As to your main question, adding probabilities that way is only exact for mutually exclusive events. That means events where only one can occur at a time. For example, players being dealt the ace of spades are mutually exclusive events. Only 1 player can have the ace of spades, so the probability is 1/52 for a particular player, and 10/52 for 10 players. When you hold a pair of aces, only a single player can have a pair of aces with you, so you can get the probability that one of your 9 opponents has aces by simply multiplying the probability that a particular player has it, which is 1/1225, by 9 to get 9/1225. A less obvious example is someone flopping a set of aces when there is an ace on the flop and you don't have one. Even though there are 3 aces remaining, only 1 player can have a pair of them (aces that is), so to get the probability that one of your 9 opponents has it, you are entitled to multiply the probability for 1 player of $3/{47 \choose 2}$ = 3/1128 by 9 to get 27/1128. That's not realistic though because it assumes everyone is seeing the flop with random cards. The actual probability will be much higher. However, if everyone's range contains the same number of hands, you can still use this multiply by 9 method on whatever the probability is per player.

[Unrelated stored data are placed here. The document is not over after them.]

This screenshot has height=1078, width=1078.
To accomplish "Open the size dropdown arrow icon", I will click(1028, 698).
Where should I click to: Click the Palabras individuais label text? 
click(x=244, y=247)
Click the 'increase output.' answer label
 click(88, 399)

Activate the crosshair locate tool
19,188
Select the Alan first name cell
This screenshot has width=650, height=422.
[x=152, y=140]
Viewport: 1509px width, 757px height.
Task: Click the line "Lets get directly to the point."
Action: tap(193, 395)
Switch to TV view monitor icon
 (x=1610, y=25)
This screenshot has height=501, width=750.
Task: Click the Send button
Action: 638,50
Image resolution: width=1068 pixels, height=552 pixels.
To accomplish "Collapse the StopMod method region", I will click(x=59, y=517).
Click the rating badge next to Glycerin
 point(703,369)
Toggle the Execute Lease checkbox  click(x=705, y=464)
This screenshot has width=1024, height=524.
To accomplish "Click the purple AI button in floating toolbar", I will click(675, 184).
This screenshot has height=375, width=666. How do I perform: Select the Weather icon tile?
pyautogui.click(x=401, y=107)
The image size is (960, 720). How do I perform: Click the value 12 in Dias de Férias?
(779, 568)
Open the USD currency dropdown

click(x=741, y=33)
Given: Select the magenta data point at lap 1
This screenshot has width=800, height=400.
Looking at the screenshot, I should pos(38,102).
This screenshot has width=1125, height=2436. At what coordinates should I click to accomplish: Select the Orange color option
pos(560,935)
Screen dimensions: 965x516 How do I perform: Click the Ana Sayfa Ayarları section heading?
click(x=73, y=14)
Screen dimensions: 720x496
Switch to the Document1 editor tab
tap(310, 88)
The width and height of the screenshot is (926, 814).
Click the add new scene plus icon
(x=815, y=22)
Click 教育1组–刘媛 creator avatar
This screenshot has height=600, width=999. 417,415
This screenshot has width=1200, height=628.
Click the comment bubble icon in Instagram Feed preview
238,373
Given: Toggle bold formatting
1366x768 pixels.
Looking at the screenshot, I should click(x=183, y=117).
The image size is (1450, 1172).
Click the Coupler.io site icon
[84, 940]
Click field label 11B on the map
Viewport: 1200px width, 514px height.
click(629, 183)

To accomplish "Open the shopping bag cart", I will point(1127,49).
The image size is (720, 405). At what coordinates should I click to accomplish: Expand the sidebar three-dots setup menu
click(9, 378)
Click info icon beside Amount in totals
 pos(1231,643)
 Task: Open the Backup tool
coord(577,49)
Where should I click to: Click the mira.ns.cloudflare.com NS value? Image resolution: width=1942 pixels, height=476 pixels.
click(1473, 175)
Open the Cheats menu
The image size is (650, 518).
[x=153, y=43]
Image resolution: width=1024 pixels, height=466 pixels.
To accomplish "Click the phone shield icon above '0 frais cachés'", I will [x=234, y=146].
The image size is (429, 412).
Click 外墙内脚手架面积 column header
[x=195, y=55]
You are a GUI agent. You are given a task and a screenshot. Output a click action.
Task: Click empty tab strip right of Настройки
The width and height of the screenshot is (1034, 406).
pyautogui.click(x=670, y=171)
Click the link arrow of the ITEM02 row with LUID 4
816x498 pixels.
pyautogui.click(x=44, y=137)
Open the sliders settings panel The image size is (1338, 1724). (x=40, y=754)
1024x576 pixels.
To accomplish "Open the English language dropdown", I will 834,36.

When more than one player can have the hand in question, this method will not be correct, though when the probability is small, it can still be a good approximation. Other times, as in your case, it can be terrible. The problem is that you are double counting the cases where 2 people have the hand, triple counting the cases where 3 have it, quadruple counting the cases where 4 have it, etc. In those cases you can use what is called the inclusion-exclusion principle to correct all this over counting to make the answer exact or as accurate as you care to. Sometimes this isn't difficult, and other times it can be messy. In your example, it would be messy. However, very often in hold'em you can avoid that method and get a decent approximation by assuming that the hands in question are independent. Don't confuse independence with mutually exclusive (many people seem to do this). Mutually exclusive events cannot be independent (except in a trivial case where the probability of one of them is 0).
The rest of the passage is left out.